EXERCISE INPUTS
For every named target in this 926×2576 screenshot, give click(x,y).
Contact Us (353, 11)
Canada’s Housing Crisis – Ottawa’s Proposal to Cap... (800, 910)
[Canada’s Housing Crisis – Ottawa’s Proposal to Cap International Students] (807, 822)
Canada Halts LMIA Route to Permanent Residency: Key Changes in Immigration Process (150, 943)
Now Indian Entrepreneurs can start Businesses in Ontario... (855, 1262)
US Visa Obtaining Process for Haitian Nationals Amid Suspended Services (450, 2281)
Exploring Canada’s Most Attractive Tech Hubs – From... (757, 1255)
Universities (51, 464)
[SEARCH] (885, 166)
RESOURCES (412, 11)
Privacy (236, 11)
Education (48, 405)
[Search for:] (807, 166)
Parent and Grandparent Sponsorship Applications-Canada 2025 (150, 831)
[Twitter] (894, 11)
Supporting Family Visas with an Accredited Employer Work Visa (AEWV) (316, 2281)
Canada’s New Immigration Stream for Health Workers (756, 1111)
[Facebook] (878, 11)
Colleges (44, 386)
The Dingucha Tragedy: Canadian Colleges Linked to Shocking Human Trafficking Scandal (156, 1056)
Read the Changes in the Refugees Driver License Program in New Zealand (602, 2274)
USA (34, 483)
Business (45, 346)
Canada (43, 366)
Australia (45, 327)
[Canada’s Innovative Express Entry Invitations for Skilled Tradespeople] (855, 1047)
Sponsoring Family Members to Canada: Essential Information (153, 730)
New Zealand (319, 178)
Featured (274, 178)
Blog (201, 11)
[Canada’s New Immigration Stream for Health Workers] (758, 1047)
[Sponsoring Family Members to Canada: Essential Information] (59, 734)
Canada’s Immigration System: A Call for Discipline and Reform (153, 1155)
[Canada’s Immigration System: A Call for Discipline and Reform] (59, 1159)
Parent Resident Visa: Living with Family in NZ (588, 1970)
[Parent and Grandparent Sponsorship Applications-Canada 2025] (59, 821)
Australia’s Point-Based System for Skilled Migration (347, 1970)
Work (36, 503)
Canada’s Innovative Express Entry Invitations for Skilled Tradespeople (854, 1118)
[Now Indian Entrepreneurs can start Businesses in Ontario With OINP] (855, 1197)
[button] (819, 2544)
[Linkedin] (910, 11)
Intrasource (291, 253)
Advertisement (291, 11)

WHAT IS BEING ASKED
Each line from the one containing "Work (36, 503)" through the end of the material must be returned exactly; no other line should appear.

EXPECTED ANSWER
Work (36, 503)
Canada’s Innovative Express Entry Invitations for Skilled Tradespeople (854, 1118)
[Now Indian Entrepreneurs can start Businesses in Ontario With OINP] (855, 1197)
[button] (819, 2544)
[Linkedin] (910, 11)
Intrasource (291, 253)
Advertisement (291, 11)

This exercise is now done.